* **WHAT IS NEEDED**: Copy nothing but the lines from the line with "The width and" to the end of the records, retyped exactly. Pictures stay out.

* **INFORMATION PROVIDED**:
┄┄┄┄┄┄┄┄┄┄
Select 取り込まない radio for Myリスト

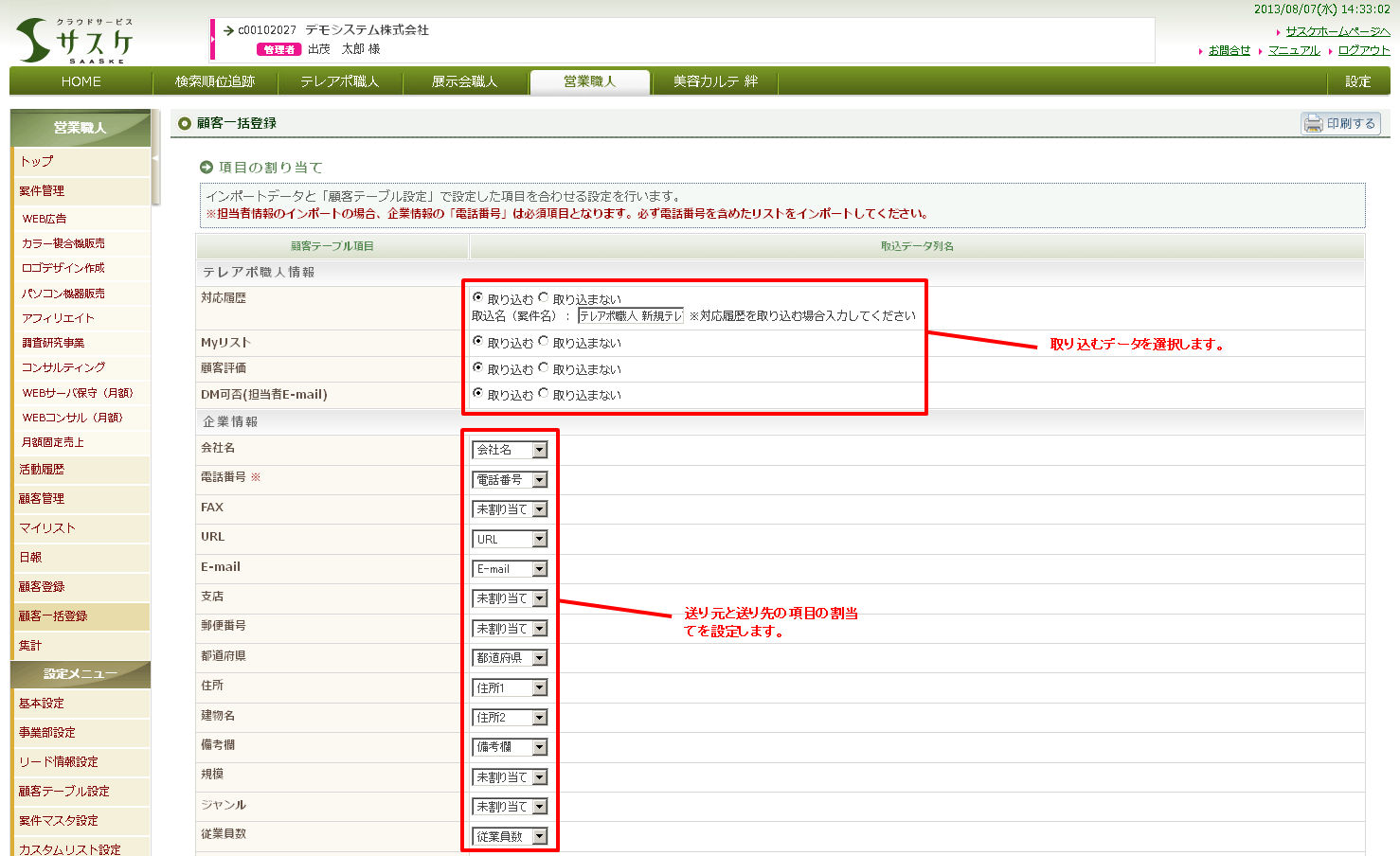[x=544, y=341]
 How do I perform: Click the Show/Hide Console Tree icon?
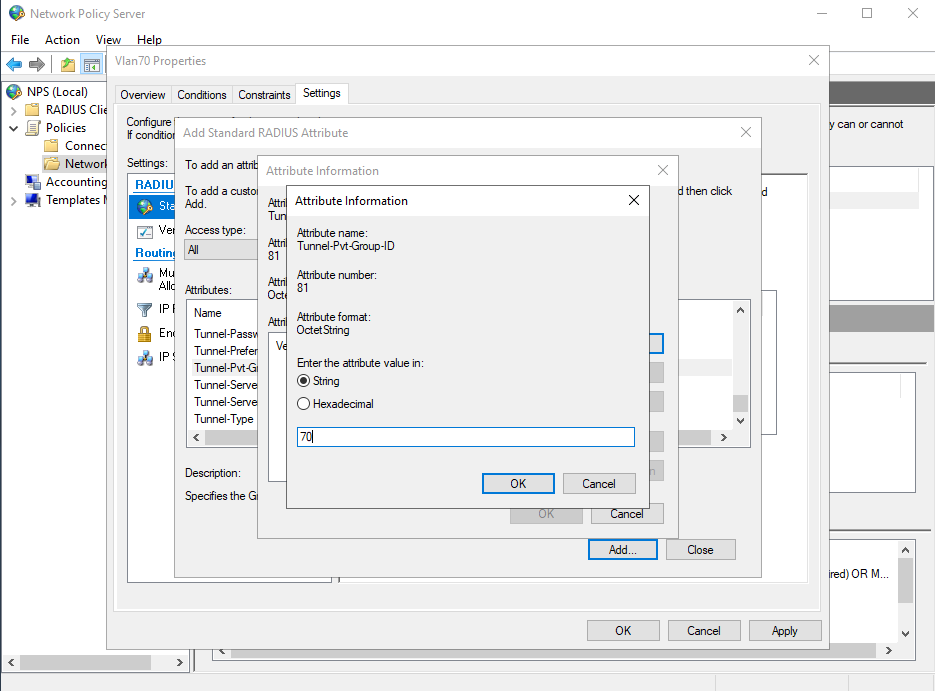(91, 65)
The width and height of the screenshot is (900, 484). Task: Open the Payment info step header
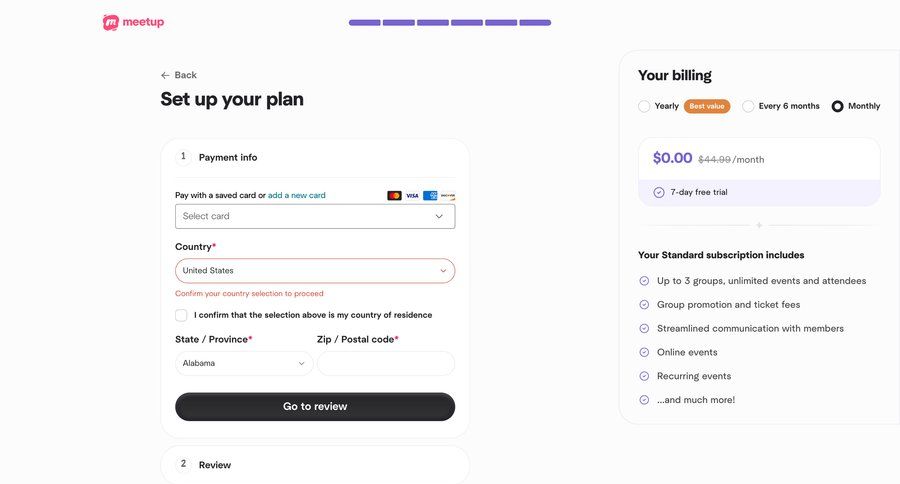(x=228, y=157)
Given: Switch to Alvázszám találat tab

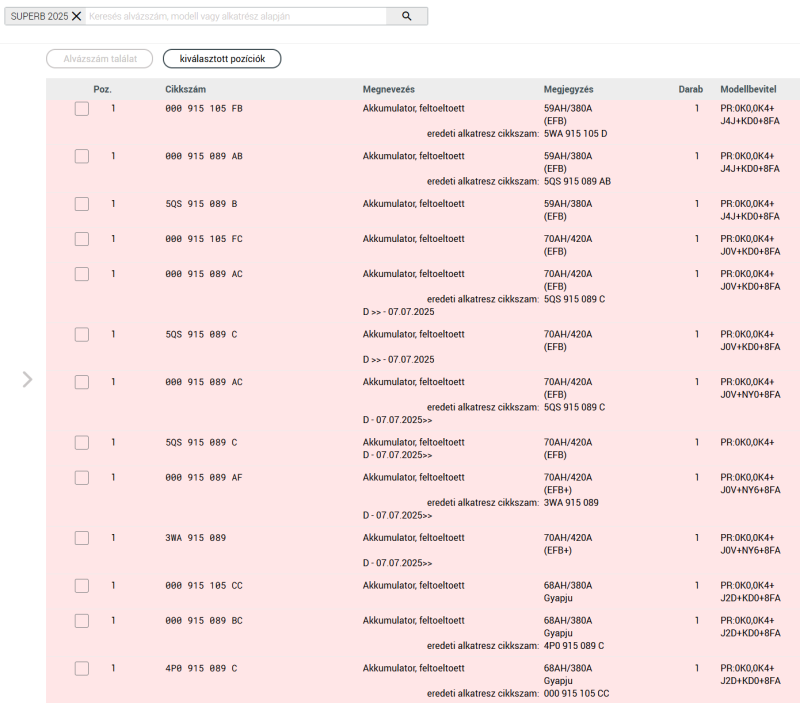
┄┄┄┄┄┄┄┄┄┄
* **PROBLEM SOLUTION**:
The width and height of the screenshot is (900, 484). Task: Open the Payment info step header
(x=228, y=157)
Given: Switch to Alvázszám találat tab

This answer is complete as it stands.